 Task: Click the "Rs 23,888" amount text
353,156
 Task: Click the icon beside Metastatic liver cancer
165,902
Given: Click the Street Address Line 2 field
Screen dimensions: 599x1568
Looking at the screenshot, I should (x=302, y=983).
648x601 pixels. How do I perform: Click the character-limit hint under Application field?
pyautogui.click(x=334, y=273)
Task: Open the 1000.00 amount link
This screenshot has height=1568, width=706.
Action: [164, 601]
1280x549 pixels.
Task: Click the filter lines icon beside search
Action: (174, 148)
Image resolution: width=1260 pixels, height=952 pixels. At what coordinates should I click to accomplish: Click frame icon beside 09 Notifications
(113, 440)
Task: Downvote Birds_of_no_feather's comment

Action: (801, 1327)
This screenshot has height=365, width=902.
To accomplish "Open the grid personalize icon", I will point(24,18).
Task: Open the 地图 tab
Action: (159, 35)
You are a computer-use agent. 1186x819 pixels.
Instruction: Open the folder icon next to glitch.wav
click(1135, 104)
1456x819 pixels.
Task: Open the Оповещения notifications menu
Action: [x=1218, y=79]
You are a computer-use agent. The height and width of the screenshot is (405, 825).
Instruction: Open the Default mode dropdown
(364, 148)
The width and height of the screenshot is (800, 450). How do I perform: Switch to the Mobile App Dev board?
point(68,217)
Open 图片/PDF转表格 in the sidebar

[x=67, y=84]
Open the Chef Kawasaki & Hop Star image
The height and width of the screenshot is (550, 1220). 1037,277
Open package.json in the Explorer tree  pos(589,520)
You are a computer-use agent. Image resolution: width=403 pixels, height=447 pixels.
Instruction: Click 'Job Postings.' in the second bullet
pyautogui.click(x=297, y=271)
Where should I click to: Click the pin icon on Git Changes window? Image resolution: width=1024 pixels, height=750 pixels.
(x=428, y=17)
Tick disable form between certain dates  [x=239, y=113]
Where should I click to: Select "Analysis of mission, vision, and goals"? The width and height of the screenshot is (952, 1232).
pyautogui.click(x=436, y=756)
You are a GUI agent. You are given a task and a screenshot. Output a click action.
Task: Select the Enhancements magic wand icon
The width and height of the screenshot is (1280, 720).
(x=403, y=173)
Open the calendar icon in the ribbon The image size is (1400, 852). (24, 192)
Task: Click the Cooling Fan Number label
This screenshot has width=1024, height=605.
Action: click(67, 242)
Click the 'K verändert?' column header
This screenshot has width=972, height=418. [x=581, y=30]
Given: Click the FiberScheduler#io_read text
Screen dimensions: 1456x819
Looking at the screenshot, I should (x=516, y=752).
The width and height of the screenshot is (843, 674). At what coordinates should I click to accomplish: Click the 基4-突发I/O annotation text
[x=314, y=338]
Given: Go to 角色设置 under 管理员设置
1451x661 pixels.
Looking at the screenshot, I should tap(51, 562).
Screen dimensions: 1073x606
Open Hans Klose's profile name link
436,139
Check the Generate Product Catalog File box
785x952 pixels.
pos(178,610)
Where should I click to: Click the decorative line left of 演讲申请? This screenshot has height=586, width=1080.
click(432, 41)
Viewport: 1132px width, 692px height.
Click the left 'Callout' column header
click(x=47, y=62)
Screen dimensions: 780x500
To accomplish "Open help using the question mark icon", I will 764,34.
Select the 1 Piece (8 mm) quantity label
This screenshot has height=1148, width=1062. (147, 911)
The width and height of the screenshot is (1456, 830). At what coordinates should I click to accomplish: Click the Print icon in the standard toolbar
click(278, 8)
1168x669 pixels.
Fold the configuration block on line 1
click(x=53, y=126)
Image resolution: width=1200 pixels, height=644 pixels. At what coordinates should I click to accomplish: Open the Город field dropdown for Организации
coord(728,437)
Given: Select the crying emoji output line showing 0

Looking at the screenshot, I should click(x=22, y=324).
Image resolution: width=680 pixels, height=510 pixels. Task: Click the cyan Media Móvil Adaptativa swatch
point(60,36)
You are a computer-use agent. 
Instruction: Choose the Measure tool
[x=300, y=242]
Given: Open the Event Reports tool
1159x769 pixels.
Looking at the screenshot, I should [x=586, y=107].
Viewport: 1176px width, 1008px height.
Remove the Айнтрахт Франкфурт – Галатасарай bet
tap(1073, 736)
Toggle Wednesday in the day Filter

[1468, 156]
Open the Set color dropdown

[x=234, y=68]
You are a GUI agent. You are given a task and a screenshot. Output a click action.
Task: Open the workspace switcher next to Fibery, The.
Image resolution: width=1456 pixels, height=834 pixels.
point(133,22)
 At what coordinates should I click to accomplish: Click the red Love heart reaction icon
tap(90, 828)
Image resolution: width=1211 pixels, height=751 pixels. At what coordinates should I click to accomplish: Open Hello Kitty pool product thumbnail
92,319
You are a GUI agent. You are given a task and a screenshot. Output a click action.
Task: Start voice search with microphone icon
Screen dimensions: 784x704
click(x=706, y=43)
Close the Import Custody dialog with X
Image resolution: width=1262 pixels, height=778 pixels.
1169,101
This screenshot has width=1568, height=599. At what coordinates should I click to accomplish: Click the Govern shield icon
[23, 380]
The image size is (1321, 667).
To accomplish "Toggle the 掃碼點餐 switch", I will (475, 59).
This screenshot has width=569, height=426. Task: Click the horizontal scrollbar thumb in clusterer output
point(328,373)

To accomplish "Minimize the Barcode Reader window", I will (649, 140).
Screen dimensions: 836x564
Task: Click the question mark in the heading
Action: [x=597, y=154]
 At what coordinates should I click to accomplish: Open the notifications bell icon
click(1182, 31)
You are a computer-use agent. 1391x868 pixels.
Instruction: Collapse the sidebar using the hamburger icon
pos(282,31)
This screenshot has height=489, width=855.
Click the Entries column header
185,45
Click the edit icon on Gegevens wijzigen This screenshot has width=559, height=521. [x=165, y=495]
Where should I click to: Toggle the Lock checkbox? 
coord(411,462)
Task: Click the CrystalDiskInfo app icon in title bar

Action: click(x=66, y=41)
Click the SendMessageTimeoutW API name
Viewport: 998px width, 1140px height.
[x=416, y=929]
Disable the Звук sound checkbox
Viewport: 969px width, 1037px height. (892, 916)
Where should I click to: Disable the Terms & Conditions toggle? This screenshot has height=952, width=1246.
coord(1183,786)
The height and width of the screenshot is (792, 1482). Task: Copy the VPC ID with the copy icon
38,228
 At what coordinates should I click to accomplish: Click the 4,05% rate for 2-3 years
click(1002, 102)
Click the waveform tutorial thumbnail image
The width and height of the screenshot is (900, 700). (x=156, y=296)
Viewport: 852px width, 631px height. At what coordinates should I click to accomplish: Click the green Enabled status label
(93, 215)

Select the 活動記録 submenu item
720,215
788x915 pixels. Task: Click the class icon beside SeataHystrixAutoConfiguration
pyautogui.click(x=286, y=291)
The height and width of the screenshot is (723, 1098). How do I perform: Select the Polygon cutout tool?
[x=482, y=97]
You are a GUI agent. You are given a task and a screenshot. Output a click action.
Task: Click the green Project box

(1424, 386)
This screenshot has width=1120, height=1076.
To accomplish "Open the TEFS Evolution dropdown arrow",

──────────

### What is expected
All of the material should be copied verbatim.

### Written solution
 Task: Click the "Rs 23,888" amount text
353,156
 Task: Click the icon beside Metastatic liver cancer
165,902
Given: Click the Street Address Line 2 field
Screen dimensions: 599x1568
Looking at the screenshot, I should (x=302, y=983).
648x601 pixels. How do I perform: Click the character-limit hint under Application field?
pyautogui.click(x=334, y=273)
Task: Open the 1000.00 amount link
This screenshot has height=1568, width=706.
Action: [164, 601]
1280x549 pixels.
Task: Click the filter lines icon beside search
Action: (174, 148)
Image resolution: width=1260 pixels, height=952 pixels. At what coordinates should I click to accomplish: Click frame icon beside 09 Notifications
(113, 440)
Task: Downvote Birds_of_no_feather's comment

Action: (801, 1327)
This screenshot has height=365, width=902.
To accomplish "Open the grid personalize icon", I will point(24,18).
Task: Open the 地图 tab
Action: (159, 35)
You are a computer-use agent. 1186x819 pixels.
Instruction: Open the folder icon next to glitch.wav
click(1135, 104)
1456x819 pixels.
Task: Open the Оповещения notifications menu
Action: [x=1218, y=79]
You are a computer-use agent. The height and width of the screenshot is (405, 825).
Instruction: Open the Default mode dropdown
(364, 148)
The width and height of the screenshot is (800, 450). How do I perform: Switch to the Mobile App Dev board?
point(68,217)
Open 图片/PDF转表格 in the sidebar

[x=67, y=84]
Open the Chef Kawasaki & Hop Star image
The height and width of the screenshot is (550, 1220). 1037,277
Open package.json in the Explorer tree  pos(589,520)
You are a computer-use agent. Image resolution: width=403 pixels, height=447 pixels.
Instruction: Click 'Job Postings.' in the second bullet
pyautogui.click(x=297, y=271)
Where should I click to: Click the pin icon on Git Changes window? Image resolution: width=1024 pixels, height=750 pixels.
(x=428, y=17)
Tick disable form between certain dates  [x=239, y=113]
Where should I click to: Select "Analysis of mission, vision, and goals"? The width and height of the screenshot is (952, 1232).
pyautogui.click(x=436, y=756)
You are a GUI agent. You are given a task and a screenshot. Output a click action.
Task: Select the Enhancements magic wand icon
The width and height of the screenshot is (1280, 720).
(x=403, y=173)
Open the calendar icon in the ribbon The image size is (1400, 852). (24, 192)
Task: Click the Cooling Fan Number label
This screenshot has width=1024, height=605.
Action: click(67, 242)
Click the 'K verändert?' column header
This screenshot has width=972, height=418. [x=581, y=30]
Given: Click the FiberScheduler#io_read text
Screen dimensions: 1456x819
Looking at the screenshot, I should (x=516, y=752).
The width and height of the screenshot is (843, 674). At what coordinates should I click to accomplish: Click the 基4-突发I/O annotation text
[x=314, y=338]
Given: Go to 角色设置 under 管理员设置
1451x661 pixels.
Looking at the screenshot, I should tap(51, 562).
Screen dimensions: 1073x606
Open Hans Klose's profile name link
436,139
Check the Generate Product Catalog File box
785x952 pixels.
pos(178,610)
Where should I click to: Click the decorative line left of 演讲申请? This screenshot has height=586, width=1080.
click(432, 41)
Viewport: 1132px width, 692px height.
Click the left 'Callout' column header
click(x=47, y=62)
Screen dimensions: 780x500
To accomplish "Open help using the question mark icon", I will 764,34.
Select the 1 Piece (8 mm) quantity label
This screenshot has height=1148, width=1062. (147, 911)
The width and height of the screenshot is (1456, 830). At what coordinates should I click to accomplish: Click the Print icon in the standard toolbar
click(278, 8)
1168x669 pixels.
Fold the configuration block on line 1
click(x=53, y=126)
Image resolution: width=1200 pixels, height=644 pixels. At what coordinates should I click to accomplish: Open the Город field dropdown for Организации
coord(728,437)
Given: Select the crying emoji output line showing 0

Looking at the screenshot, I should click(x=22, y=324).
Image resolution: width=680 pixels, height=510 pixels. Task: Click the cyan Media Móvil Adaptativa swatch
point(60,36)
You are a computer-use agent. 
Instruction: Choose the Measure tool
[x=300, y=242]
Given: Open the Event Reports tool
1159x769 pixels.
Looking at the screenshot, I should [x=586, y=107].
Viewport: 1176px width, 1008px height.
Remove the Айнтрахт Франкфурт – Галатасарай bet
tap(1073, 736)
Toggle Wednesday in the day Filter

[1468, 156]
Open the Set color dropdown

[x=234, y=68]
You are a GUI agent. You are given a task and a screenshot. Output a click action.
Task: Open the workspace switcher next to Fibery, The.
Image resolution: width=1456 pixels, height=834 pixels.
point(133,22)
 At what coordinates should I click to accomplish: Click the red Love heart reaction icon
tap(90, 828)
Image resolution: width=1211 pixels, height=751 pixels. At what coordinates should I click to accomplish: Open Hello Kitty pool product thumbnail
92,319
You are a GUI agent. You are given a task and a screenshot. Output a click action.
Task: Start voice search with microphone icon
Screen dimensions: 784x704
click(x=706, y=43)
Close the Import Custody dialog with X
Image resolution: width=1262 pixels, height=778 pixels.
1169,101
This screenshot has width=1568, height=599. At what coordinates should I click to accomplish: Click the Govern shield icon
[23, 380]
The image size is (1321, 667).
To accomplish "Toggle the 掃碼點餐 switch", I will (475, 59).
This screenshot has width=569, height=426. Task: Click the horizontal scrollbar thumb in clusterer output
point(328,373)

To accomplish "Minimize the Barcode Reader window", I will (649, 140).
Screen dimensions: 836x564
Task: Click the question mark in the heading
Action: [x=597, y=154]
 At what coordinates should I click to accomplish: Open the notifications bell icon
click(1182, 31)
You are a computer-use agent. 1391x868 pixels.
Instruction: Collapse the sidebar using the hamburger icon
pos(282,31)
This screenshot has height=489, width=855.
Click the Entries column header
185,45
Click the edit icon on Gegevens wijzigen This screenshot has width=559, height=521. [x=165, y=495]
Where should I click to: Toggle the Lock checkbox? 
coord(411,462)
Task: Click the CrystalDiskInfo app icon in title bar

Action: click(x=66, y=41)
Click the SendMessageTimeoutW API name
Viewport: 998px width, 1140px height.
[x=416, y=929]
Disable the Звук sound checkbox
Viewport: 969px width, 1037px height. (892, 916)
Where should I click to: Disable the Terms & Conditions toggle? This screenshot has height=952, width=1246.
coord(1183,786)
The height and width of the screenshot is (792, 1482). Task: Copy the VPC ID with the copy icon
38,228
 At what coordinates should I click to accomplish: Click the 4,05% rate for 2-3 years
click(1002, 102)
Click the waveform tutorial thumbnail image
The width and height of the screenshot is (900, 700). (x=156, y=296)
Viewport: 852px width, 631px height. At what coordinates should I click to accomplish: Click the green Enabled status label
(93, 215)

Select the 活動記録 submenu item
720,215
788x915 pixels. Task: Click the class icon beside SeataHystrixAutoConfiguration
pyautogui.click(x=286, y=291)
The height and width of the screenshot is (723, 1098). How do I perform: Select the Polygon cutout tool?
[x=482, y=97]
You are a GUI agent. You are given a task and a screenshot. Output a click action.
Task: Click the green Project box

(1424, 386)
This screenshot has width=1120, height=1076.
To accomplish "Open the TEFS Evolution dropdown arrow",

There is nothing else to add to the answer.